* [EXERCISE]:
Write out every entry exactly as it stands.

* [DATA PROVIDED]:
-------------------------
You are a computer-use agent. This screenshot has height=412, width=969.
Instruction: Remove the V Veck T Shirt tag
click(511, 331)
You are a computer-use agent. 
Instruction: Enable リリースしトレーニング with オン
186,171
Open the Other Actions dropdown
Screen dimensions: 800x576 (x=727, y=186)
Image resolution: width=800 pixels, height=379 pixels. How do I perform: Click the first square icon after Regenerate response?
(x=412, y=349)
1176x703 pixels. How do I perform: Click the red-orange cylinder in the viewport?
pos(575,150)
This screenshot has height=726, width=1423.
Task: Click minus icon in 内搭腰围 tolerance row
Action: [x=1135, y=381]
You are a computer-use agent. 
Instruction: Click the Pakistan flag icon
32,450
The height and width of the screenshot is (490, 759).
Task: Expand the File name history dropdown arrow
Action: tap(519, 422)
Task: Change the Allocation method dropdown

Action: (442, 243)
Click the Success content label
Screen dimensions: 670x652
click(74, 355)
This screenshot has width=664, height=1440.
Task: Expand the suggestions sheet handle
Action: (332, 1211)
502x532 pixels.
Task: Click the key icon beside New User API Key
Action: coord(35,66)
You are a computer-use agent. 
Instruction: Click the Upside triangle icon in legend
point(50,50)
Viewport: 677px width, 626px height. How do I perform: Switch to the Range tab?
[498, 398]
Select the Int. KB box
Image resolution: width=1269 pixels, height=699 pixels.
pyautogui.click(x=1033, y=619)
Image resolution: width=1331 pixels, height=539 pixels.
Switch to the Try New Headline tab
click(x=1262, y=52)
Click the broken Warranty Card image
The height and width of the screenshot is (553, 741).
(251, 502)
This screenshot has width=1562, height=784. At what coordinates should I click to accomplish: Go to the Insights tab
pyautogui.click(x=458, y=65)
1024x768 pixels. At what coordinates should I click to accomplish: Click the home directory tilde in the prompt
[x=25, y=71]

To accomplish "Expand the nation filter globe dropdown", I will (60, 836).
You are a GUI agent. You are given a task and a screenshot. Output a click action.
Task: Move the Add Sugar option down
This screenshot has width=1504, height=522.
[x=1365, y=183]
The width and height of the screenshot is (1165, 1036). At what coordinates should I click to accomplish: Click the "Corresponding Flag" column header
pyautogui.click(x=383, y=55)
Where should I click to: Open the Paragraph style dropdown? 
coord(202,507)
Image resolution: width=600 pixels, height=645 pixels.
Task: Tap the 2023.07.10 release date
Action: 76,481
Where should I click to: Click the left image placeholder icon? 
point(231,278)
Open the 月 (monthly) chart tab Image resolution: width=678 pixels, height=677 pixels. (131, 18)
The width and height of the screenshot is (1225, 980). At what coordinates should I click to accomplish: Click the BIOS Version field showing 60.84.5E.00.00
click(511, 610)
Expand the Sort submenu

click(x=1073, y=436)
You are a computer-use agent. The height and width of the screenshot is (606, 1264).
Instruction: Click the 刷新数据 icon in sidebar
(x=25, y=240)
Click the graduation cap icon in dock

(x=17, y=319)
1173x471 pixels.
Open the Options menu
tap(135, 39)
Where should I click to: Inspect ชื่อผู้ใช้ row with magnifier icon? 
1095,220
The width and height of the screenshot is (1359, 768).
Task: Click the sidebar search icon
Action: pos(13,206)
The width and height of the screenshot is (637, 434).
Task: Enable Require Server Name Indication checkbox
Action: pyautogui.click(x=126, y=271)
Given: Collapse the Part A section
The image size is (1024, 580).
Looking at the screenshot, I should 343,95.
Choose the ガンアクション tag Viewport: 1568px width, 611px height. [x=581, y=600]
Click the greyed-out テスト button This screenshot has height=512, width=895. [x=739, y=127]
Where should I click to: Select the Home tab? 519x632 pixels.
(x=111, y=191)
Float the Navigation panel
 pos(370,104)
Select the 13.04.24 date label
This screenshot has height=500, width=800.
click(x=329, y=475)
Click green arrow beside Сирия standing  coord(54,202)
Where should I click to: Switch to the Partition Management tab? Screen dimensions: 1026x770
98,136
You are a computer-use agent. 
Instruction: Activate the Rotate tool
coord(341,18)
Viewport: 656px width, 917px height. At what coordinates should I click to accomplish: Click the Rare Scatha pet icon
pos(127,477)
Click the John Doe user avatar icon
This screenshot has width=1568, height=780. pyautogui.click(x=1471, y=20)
-------------------------
* [RESULT BELOW]:
You are a computer-use agent. This screenshot has height=412, width=969.
Instruction: Remove the V Veck T Shirt tag
click(511, 331)
You are a computer-use agent. 
Instruction: Enable リリースしトレーニング with オン
186,171
Open the Other Actions dropdown
Screen dimensions: 800x576 (x=727, y=186)
Image resolution: width=800 pixels, height=379 pixels. How do I perform: Click the first square icon after Regenerate response?
(x=412, y=349)
1176x703 pixels. How do I perform: Click the red-orange cylinder in the viewport?
pos(575,150)
This screenshot has height=726, width=1423.
Task: Click minus icon in 内搭腰围 tolerance row
Action: [x=1135, y=381]
You are a computer-use agent. 
Instruction: Click the Pakistan flag icon
32,450
The height and width of the screenshot is (490, 759).
Task: Expand the File name history dropdown arrow
Action: tap(519, 422)
Task: Change the Allocation method dropdown

Action: (442, 243)
Click the Success content label
Screen dimensions: 670x652
click(74, 355)
This screenshot has width=664, height=1440.
Task: Expand the suggestions sheet handle
Action: (332, 1211)
502x532 pixels.
Task: Click the key icon beside New User API Key
Action: coord(35,66)
You are a computer-use agent. 
Instruction: Click the Upside triangle icon in legend
point(50,50)
Viewport: 677px width, 626px height. How do I perform: Switch to the Range tab?
[498, 398]
Select the Int. KB box
Image resolution: width=1269 pixels, height=699 pixels.
pyautogui.click(x=1033, y=619)
Image resolution: width=1331 pixels, height=539 pixels.
Switch to the Try New Headline tab
click(x=1262, y=52)
Click the broken Warranty Card image
The height and width of the screenshot is (553, 741).
(251, 502)
This screenshot has width=1562, height=784. At what coordinates should I click to accomplish: Go to the Insights tab
pyautogui.click(x=458, y=65)
1024x768 pixels. At what coordinates should I click to accomplish: Click the home directory tilde in the prompt
[x=25, y=71]

To accomplish "Expand the nation filter globe dropdown", I will (60, 836).
You are a GUI agent. You are given a task and a screenshot. Output a click action.
Task: Move the Add Sugar option down
This screenshot has width=1504, height=522.
[x=1365, y=183]
The width and height of the screenshot is (1165, 1036). At what coordinates should I click to accomplish: Click the "Corresponding Flag" column header
pyautogui.click(x=383, y=55)
Where should I click to: Open the Paragraph style dropdown? 
coord(202,507)
Image resolution: width=600 pixels, height=645 pixels.
Task: Tap the 2023.07.10 release date
Action: 76,481
Where should I click to: Click the left image placeholder icon? 
point(231,278)
Open the 月 (monthly) chart tab Image resolution: width=678 pixels, height=677 pixels. (131, 18)
The width and height of the screenshot is (1225, 980). At what coordinates should I click to accomplish: Click the BIOS Version field showing 60.84.5E.00.00
click(511, 610)
Expand the Sort submenu

click(x=1073, y=436)
You are a computer-use agent. The height and width of the screenshot is (606, 1264).
Instruction: Click the 刷新数据 icon in sidebar
(x=25, y=240)
Click the graduation cap icon in dock

(x=17, y=319)
1173x471 pixels.
Open the Options menu
tap(135, 39)
Where should I click to: Inspect ชื่อผู้ใช้ row with magnifier icon? 
1095,220
The width and height of the screenshot is (1359, 768).
Task: Click the sidebar search icon
Action: pos(13,206)
The width and height of the screenshot is (637, 434).
Task: Enable Require Server Name Indication checkbox
Action: pyautogui.click(x=126, y=271)
Given: Collapse the Part A section
The image size is (1024, 580).
Looking at the screenshot, I should 343,95.
Choose the ガンアクション tag Viewport: 1568px width, 611px height. [x=581, y=600]
Click the greyed-out テスト button This screenshot has height=512, width=895. [x=739, y=127]
Where should I click to: Select the Home tab? 519x632 pixels.
(x=111, y=191)
Float the Navigation panel
 pos(370,104)
Select the 13.04.24 date label
This screenshot has height=500, width=800.
click(x=329, y=475)
Click green arrow beside Сирия standing  coord(54,202)
Where should I click to: Switch to the Partition Management tab? Screen dimensions: 1026x770
98,136
You are a computer-use agent. 
Instruction: Activate the Rotate tool
coord(341,18)
Viewport: 656px width, 917px height. At what coordinates should I click to accomplish: Click the Rare Scatha pet icon
pos(127,477)
Click the John Doe user avatar icon
This screenshot has width=1568, height=780. pyautogui.click(x=1471, y=20)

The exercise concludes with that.